TR_problem_statements_sep09

Some "Tree Reconciliation" Problem Statements for the September 2009 Developers Meeting in Austin

All: Please add your own to these, modify the ones that are there, and leave comments as to priority, interest, and feasibility.  Thanks, Todd

1. What are the orthologs in the selected taxa for a focal gene?

A biologist would like to undertake an experiment that involves manipulation of related genes in different plant species.  They have certain taxa in mind. Given those taxa, but taking into consideration the rest of the gene tree and species tree reconciliation, which genes in the other taxa are orthologs (ie there is a speciation event at their divergence node) as opposed to paralogs (ie there is a duplication event at the divergence node) relative to the focal gene?  They may want to specify the focal gene using an identifier in a sequence database (e.g.

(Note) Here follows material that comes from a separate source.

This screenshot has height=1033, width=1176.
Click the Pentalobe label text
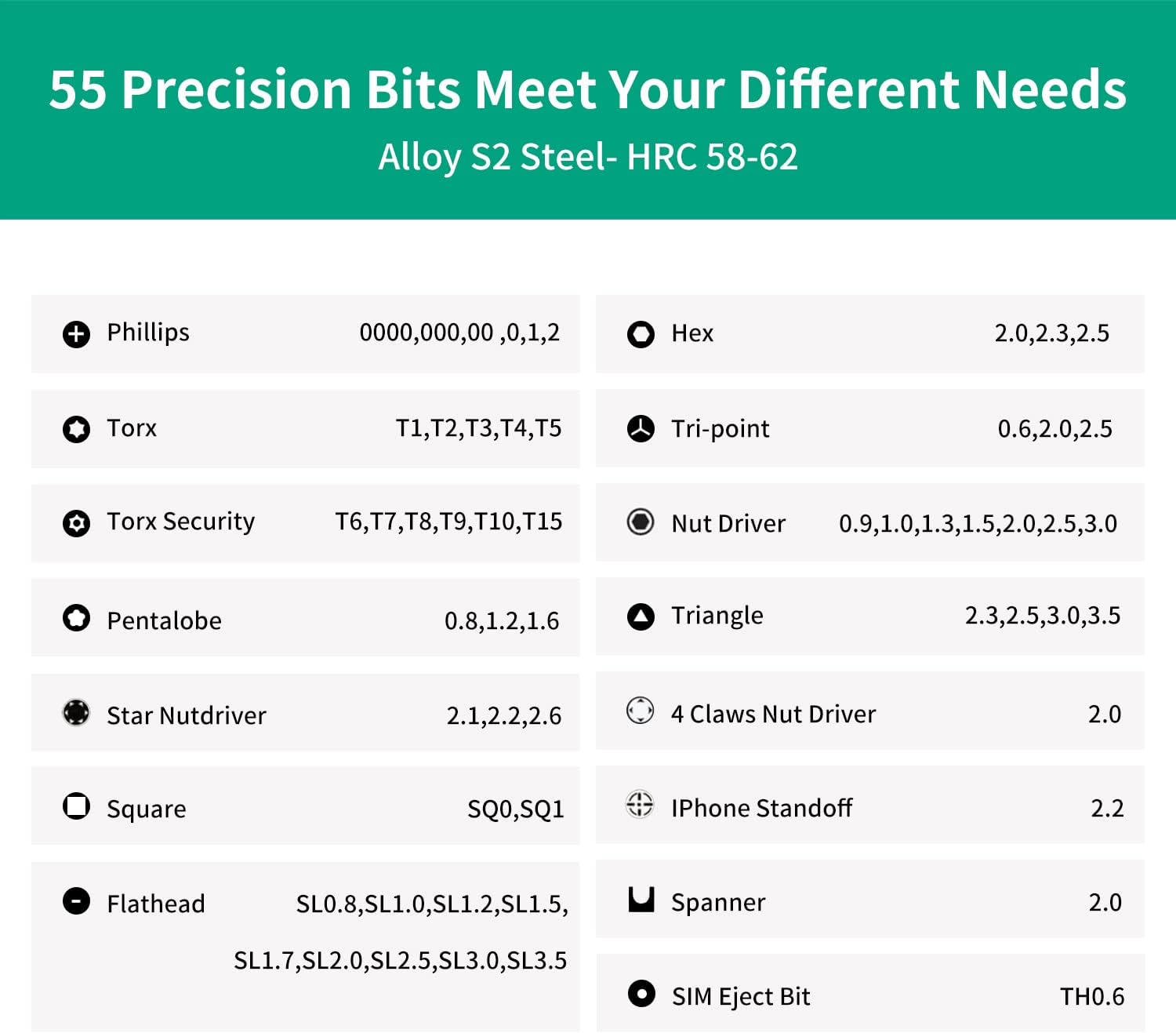coord(164,621)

Genbank), an identifier in a model organism database (e.g. an AT# from Arabidopsis), or an EST sequence of their own.  They would be interesting in knowing what the level of uncertainty is in the conclusions (due to uncertainty in tree topology and rooting) and visualizing the gene tree within the species tree of selected taxa (PrimeTV style).

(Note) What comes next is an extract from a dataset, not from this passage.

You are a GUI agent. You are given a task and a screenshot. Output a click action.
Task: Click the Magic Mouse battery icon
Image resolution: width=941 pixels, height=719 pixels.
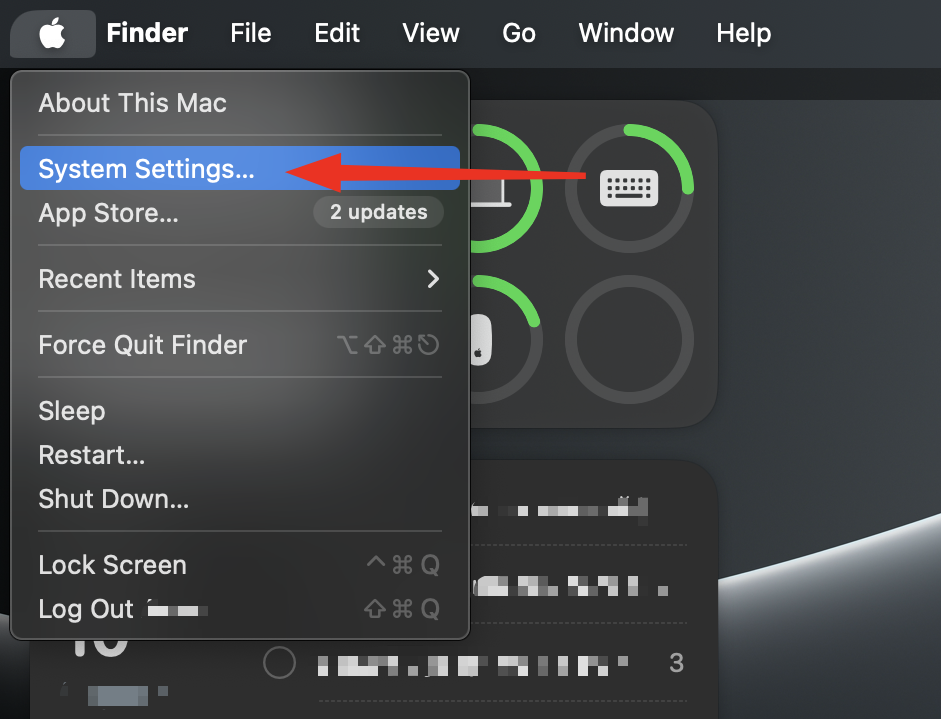[x=481, y=340]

1B. Where in evolution did protein domain structural changes occur within a gene family?

A related problem is to identify where changes in protein domain structure (eg INTERPRO domain presence/absence/number/order) occurred on a species tree for the same set of orthologs and paralogs.

2. What are the gene families that expanded or contracted in number along a particular phylogenetic branch or path?

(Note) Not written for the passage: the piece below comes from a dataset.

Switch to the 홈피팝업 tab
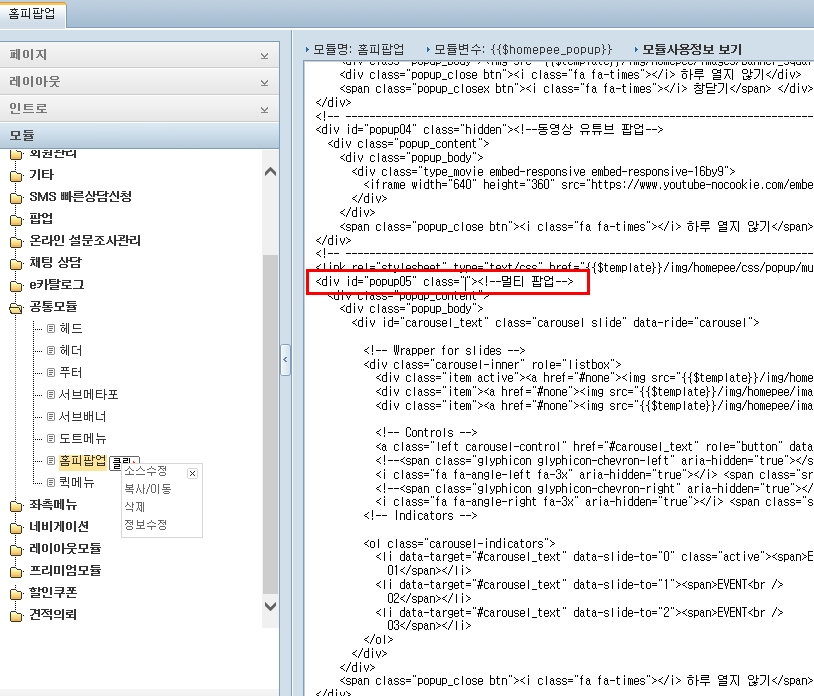The image size is (814, 696). point(34,16)
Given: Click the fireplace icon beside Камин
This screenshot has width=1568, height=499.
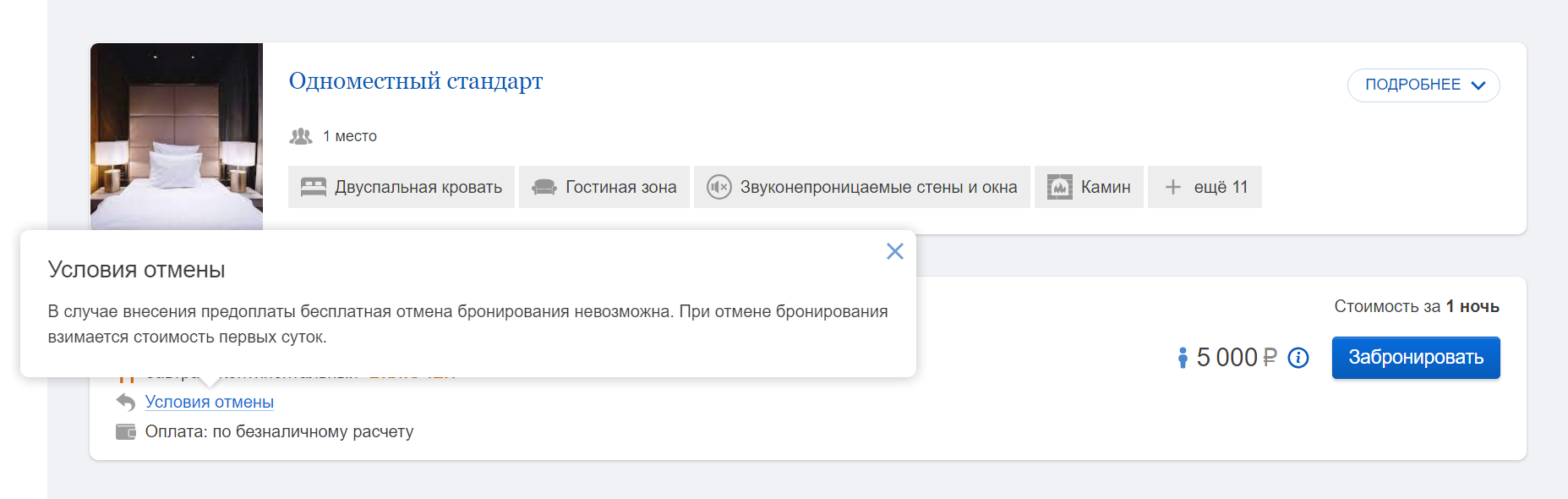Looking at the screenshot, I should click(x=1059, y=187).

A biologist is analyzing the gene content in a newly sequenced plant and would like to know what gene families underwent duplication or loss along the phylogenetic path connecting the newly sequenced plant with its most closely related sequenced relatives.  They would like to see the results ranked according to the proportion of duplicates/losses per copy by gene family, or by Gene Ontology slim terms.  They would like to have confidence intervals on the proportions that take into account gene family and species tree uncertainty.  It would be nice to be able to explore the results under particular alternative species phylogenies.

3. What are the gene families that show similar patterns of expansion or contraction?

A biologist would like to identify gene families of unknown gene function that are coevolving with gene families of known function, based on correlation in the number of duplications (and possibly losses) on branches of the species phylogeny.  Given one gene family, what other gene families are "close" to it in this reconciliation space, and what are the annotations (eg GO assignments) for each family?

4. Is phylogenetic incongruity in a given gene family due to processes other than duplication?

For genes in closely related species with phylogenies that are incongruent with those of the species, what is the relative support for the hypotheses of duplication/loss versus lineage sorting/hybridization?  For distantly related genes, what is the relative support for lateral transfer versus duplication/loss?